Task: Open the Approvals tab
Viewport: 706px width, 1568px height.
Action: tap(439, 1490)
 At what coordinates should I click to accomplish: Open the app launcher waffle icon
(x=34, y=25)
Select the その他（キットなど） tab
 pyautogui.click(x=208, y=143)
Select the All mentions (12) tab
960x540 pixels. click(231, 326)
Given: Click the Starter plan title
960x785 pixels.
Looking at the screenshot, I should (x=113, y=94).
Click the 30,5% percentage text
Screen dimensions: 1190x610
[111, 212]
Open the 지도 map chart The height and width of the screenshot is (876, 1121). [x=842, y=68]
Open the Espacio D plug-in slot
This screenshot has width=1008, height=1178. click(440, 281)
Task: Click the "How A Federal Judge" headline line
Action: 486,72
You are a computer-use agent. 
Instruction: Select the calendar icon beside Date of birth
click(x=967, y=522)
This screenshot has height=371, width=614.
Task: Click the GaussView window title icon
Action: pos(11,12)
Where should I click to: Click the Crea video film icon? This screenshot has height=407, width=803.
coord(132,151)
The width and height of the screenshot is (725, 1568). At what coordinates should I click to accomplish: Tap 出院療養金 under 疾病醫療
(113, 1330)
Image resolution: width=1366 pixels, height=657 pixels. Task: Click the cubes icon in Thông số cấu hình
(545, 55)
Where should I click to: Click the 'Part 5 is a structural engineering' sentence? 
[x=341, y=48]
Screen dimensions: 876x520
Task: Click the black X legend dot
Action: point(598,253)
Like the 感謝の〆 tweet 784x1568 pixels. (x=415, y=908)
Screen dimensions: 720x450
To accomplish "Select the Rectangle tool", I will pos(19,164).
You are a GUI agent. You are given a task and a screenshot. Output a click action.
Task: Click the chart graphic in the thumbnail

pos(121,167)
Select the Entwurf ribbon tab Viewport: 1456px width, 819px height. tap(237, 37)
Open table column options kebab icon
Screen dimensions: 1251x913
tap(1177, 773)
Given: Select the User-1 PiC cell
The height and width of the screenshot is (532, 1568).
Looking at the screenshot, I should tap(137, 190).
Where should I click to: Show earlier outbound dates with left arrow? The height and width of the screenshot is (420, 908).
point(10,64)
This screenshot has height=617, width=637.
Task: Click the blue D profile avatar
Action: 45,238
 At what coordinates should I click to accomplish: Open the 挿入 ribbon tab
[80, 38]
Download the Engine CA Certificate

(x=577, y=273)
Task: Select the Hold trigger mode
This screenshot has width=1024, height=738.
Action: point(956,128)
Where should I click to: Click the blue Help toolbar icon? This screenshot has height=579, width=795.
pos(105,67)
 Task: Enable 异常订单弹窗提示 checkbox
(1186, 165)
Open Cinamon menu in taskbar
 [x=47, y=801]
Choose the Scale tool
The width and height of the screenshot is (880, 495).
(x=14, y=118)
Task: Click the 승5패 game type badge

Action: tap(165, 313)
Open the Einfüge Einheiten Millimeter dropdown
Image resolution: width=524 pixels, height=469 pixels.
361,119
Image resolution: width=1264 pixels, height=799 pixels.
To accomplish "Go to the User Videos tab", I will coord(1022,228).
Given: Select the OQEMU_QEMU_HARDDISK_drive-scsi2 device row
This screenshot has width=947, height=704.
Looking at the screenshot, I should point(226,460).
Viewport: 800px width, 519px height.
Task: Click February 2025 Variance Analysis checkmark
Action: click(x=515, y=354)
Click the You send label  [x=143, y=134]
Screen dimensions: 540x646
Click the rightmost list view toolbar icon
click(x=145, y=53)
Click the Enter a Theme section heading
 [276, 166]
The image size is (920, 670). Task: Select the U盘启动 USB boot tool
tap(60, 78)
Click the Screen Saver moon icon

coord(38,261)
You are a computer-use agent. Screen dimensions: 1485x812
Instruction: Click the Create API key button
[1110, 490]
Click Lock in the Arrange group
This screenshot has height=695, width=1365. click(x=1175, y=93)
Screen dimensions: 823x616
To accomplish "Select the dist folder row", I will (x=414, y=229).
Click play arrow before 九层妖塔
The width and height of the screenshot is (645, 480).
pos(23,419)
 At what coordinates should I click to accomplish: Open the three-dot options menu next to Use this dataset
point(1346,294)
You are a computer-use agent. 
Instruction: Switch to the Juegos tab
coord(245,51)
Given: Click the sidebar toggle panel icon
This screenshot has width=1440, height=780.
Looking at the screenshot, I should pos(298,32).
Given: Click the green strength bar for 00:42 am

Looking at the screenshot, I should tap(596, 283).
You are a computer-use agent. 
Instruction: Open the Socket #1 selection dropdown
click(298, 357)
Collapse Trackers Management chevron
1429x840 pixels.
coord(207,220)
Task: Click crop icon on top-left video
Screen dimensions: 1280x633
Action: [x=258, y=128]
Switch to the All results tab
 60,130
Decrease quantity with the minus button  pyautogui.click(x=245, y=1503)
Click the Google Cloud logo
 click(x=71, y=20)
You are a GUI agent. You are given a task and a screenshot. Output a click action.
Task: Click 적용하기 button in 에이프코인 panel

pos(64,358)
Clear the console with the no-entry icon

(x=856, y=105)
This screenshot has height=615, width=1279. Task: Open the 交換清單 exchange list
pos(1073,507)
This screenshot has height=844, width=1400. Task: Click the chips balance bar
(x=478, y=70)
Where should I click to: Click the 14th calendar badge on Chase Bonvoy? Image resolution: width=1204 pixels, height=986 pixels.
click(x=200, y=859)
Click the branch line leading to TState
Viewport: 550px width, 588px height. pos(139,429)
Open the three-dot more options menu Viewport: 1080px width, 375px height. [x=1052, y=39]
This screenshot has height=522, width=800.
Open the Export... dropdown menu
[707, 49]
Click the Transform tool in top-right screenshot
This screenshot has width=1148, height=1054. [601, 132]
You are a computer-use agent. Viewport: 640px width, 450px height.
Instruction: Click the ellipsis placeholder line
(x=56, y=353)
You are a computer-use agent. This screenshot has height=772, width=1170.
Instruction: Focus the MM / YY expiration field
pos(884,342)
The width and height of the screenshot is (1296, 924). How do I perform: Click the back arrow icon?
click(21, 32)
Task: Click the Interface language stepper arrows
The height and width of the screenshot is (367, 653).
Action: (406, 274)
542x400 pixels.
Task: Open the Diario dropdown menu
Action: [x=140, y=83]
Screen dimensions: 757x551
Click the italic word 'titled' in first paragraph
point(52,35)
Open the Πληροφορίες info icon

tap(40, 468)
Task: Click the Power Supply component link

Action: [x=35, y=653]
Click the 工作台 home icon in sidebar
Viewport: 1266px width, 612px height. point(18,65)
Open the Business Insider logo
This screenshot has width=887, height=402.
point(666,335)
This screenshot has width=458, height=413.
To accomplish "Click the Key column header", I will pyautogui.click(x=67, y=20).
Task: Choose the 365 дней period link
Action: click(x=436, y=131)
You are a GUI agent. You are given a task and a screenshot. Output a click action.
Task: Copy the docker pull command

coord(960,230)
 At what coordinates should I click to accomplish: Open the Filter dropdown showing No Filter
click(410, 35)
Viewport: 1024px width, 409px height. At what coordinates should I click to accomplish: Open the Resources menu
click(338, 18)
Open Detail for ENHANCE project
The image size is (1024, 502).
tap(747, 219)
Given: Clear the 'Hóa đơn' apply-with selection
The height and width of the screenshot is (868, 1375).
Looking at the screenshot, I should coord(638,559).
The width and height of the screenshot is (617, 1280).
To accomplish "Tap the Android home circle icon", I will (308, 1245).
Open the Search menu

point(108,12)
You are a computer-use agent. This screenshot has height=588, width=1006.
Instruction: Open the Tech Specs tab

§ **Your goal**
Search the entries above for "computer". Show every line that has it.

§ **Solution to this exercise**
You are a computer-use agent. 
You are a computer-use agent. Screen dimensions: 1485x812
You are a computer-use agent. 
You are a computer-use agent. 
You are a computer-use agent. Viewport: 640px width, 450px height.
You are a computer-use agent. This screenshot has height=772, width=1170.
You are a computer-use agent. This screenshot has height=588, width=1006.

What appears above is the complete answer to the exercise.